Technical Abstract: Currently, almost all fuel ethanol is made by yeast fermentation of glucose from corn starch. In order to reduce the costs of fuel ethanol production, we are exploring the fermentation of other sugars derived from corn fiber and agricultural wastes plus developing new microorganisms to use these materials. Previously, Escherichia coli strains have been genetically engineered to contain the pet operon (Zymomonas mobilis pyruvate decarboxylase and alcohol dehydrogenase B genes) and to produce ethanol from multiple sugars. Strains carrying the pet operon in plasmid or in chromosomal sites require antibiotics in the media to maintain genetic stability and high ethanol productivity in continuous culture.
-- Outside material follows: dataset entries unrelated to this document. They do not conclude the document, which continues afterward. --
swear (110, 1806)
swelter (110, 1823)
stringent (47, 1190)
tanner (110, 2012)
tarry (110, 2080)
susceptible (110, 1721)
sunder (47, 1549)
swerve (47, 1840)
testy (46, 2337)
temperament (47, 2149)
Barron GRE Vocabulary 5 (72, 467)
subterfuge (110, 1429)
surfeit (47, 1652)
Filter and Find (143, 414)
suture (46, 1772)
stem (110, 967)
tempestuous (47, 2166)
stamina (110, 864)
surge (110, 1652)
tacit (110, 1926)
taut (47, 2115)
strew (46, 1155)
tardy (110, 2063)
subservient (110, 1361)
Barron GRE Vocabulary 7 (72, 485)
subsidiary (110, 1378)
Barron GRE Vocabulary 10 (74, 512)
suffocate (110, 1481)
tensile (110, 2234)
To overcome this requirement, we used the conditionally lethal E. coli strain K12/FMJ39, which carries mutations for lactate dehydrogenase and pyruvate formate lyase and grows aerobically but is incapable of anaerobic growth unless these mutations are complemented. We have successfully transformed K12/FMJ39 with the pet operon plasmid, pLOI297. The resultant strain is capable of anaerobic growth, maintained the pet plasmid after 48 generations (23 with and 25 without antibiotic) in a chemostat and continued to produce ethanol at a constant rate. When grown in batch culture on either arabinose, glucose or xylose, ethanol yields were 0.40-0.44 g/g. The genetic stability conferred by selective pressure for pet-containing cells without requirement for antibiotics suggests potential commercial suitability for similar strains.